I am not sure when my father told my mother, but when she returned home from work, she called me to her room, still fully dressed in her nurse scrubs, and recited "disappointment" at least 100 times. She insinuated I was a prostitute, having sex the whole time I was at college. Little did my parents know that it was their behavior towards sex that caused all of this.
I never told my parents how I felt about everything: They never asked, and they don't care. To this day, my father still brings it up, saying, "I know you've learned your lesson" or warning my younger sister not to be like me. After the incident, I went into a depressive episode, and anything sex-related felt triggering. Eventually, I spoke to a friend who went through a similar experience. I gave myself time to process what had happened and decided that it wasn't my fault. I felt powerless -- and it's because neither the cultures I've grown up in nor my parents empowered me to speak up in such a moment: They failed me.

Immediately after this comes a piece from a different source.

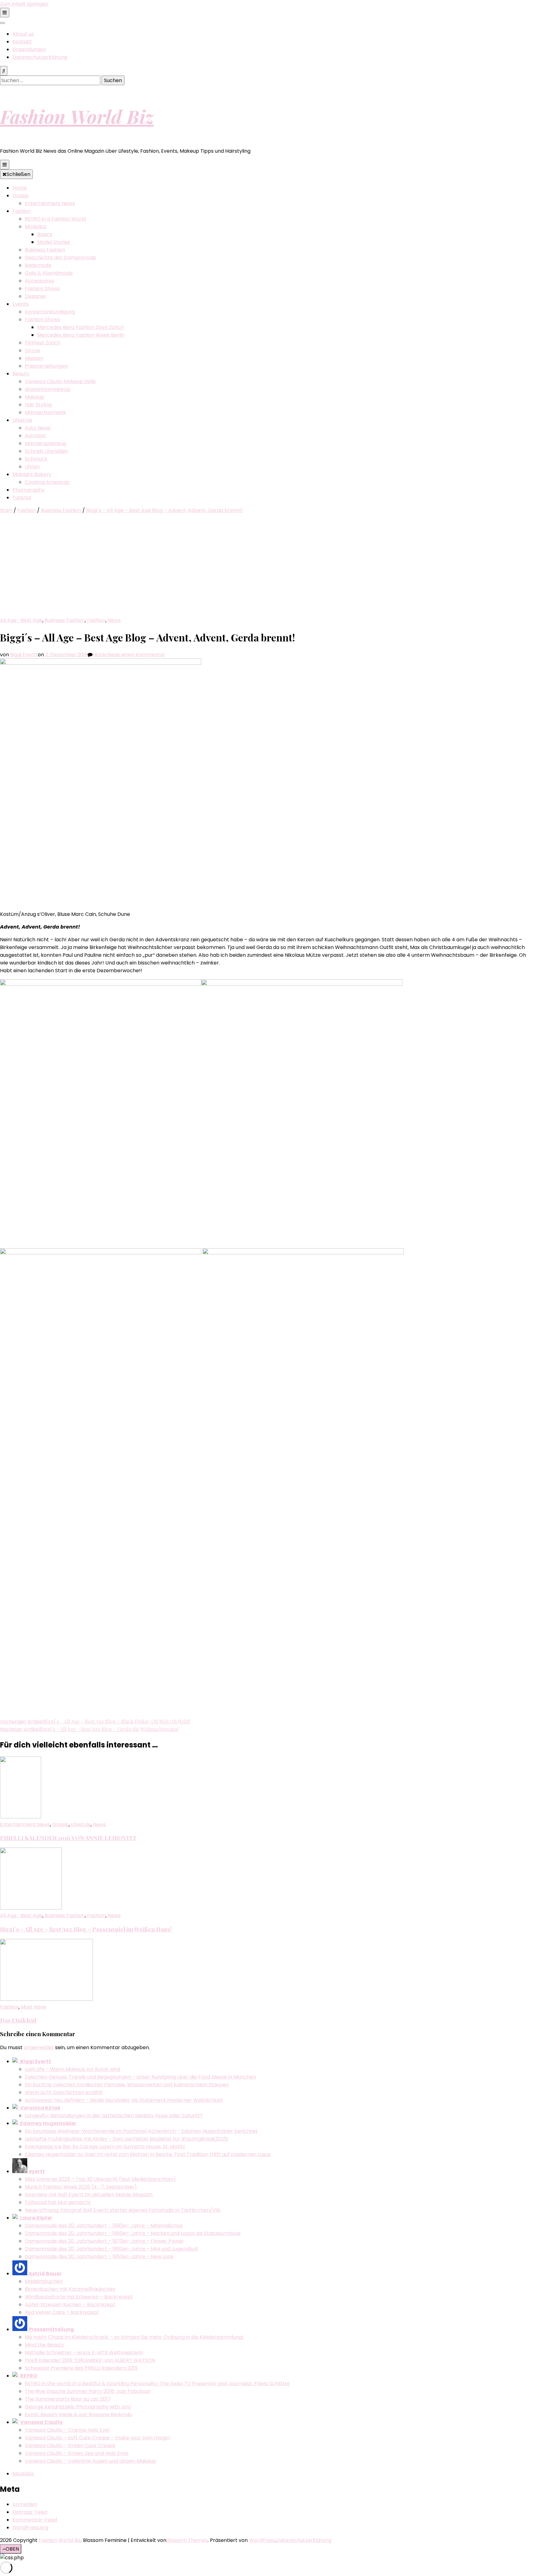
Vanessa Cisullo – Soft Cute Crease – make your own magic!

It has been two years since this happened. Now, I've made YouTube videos where I candidly discuss four myths about sex that I was taught growing up, and the fourth myth is that having an STI makes you dirty -- what a lie! I also talk about my sexual experiences, my disconnection with my body, my fear of squirting, and more. My work discussing sex has taught me that the only thing stopping my healing is shame, and what a powerful tool shame is. But it's just sex! What do we have to be ashamed of? I am reclaiming my body and relearning pleasure. Finally, the unyielding weight of shame is starting to crumble.